Material to process:
[START]

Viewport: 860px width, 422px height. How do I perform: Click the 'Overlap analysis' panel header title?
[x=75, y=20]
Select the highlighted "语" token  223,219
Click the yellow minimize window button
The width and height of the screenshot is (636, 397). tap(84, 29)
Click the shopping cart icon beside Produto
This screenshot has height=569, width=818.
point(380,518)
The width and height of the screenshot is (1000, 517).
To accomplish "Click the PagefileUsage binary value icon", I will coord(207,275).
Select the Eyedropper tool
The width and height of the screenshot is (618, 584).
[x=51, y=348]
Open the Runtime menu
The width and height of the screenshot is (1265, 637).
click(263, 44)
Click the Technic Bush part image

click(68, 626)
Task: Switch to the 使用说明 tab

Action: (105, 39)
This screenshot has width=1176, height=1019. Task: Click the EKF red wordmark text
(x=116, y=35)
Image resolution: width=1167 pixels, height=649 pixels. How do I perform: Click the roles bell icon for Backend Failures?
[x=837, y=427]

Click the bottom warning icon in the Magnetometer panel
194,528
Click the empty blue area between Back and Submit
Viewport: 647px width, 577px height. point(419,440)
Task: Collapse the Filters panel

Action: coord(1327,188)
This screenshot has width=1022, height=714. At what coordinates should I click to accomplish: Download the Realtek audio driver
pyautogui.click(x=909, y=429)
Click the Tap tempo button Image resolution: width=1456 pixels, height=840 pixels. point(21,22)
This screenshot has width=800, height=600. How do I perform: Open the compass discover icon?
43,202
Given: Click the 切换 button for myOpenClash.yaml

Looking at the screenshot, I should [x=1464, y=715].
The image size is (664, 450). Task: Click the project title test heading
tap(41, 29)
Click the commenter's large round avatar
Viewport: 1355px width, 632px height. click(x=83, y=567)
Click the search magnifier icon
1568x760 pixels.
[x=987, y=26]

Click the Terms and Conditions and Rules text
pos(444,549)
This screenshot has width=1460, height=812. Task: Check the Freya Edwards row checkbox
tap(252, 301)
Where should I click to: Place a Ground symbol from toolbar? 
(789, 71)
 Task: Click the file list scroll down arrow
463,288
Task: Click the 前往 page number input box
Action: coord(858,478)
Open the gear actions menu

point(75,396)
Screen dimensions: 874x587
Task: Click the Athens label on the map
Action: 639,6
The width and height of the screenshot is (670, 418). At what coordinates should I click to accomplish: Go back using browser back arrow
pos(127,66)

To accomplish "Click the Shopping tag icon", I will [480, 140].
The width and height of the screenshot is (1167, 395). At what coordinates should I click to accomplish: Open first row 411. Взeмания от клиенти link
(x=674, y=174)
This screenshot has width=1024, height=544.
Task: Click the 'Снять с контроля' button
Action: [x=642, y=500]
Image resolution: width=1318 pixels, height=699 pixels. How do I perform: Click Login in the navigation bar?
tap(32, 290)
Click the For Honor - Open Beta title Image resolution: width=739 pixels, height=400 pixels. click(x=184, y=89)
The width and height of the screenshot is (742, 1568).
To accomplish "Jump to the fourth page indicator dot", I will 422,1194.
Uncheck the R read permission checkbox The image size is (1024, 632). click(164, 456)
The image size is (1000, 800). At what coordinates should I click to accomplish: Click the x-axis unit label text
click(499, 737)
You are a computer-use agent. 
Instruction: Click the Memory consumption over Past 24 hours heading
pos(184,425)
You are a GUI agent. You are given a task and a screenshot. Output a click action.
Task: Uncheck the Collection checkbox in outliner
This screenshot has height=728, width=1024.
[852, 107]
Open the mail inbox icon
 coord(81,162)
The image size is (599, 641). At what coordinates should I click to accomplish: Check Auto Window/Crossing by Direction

[END]

Exercise prompt:
Set out the items as a numbered list, beginning at the line that contains "Image resolution: width=1318" and continuing through the final line of the items, and omit any blank lines.

Expected output:
1. Image resolution: width=1318 pixels, height=699 pixels. How do I perform: Click Login in the navigation bar?
2. tap(32, 290)
3. Click the For Honor - Open Beta title Image resolution: width=739 pixels, height=400 pixels. click(x=184, y=89)
4. The width and height of the screenshot is (742, 1568).
5. To accomplish "Jump to the fourth page indicator dot", I will 422,1194.
6. Uncheck the R read permission checkbox The image size is (1024, 632). click(164, 456)
7. The image size is (1000, 800). At what coordinates should I click to accomplish: Click the x-axis unit label text
8. click(499, 737)
9. You are a computer-use agent. 
10. Instruction: Click the Memory consumption over Past 24 hours heading
11. pos(184,425)
12. You are a GUI agent. You are given a task and a screenshot. Output a click action.
13. Task: Uncheck the Collection checkbox in outliner
14. This screenshot has height=728, width=1024.
15. [852, 107]
16. Open the mail inbox icon
17.  coord(81,162)
18. The image size is (599, 641). At what coordinates should I click to accomplish: Check Auto Window/Crossing by Direction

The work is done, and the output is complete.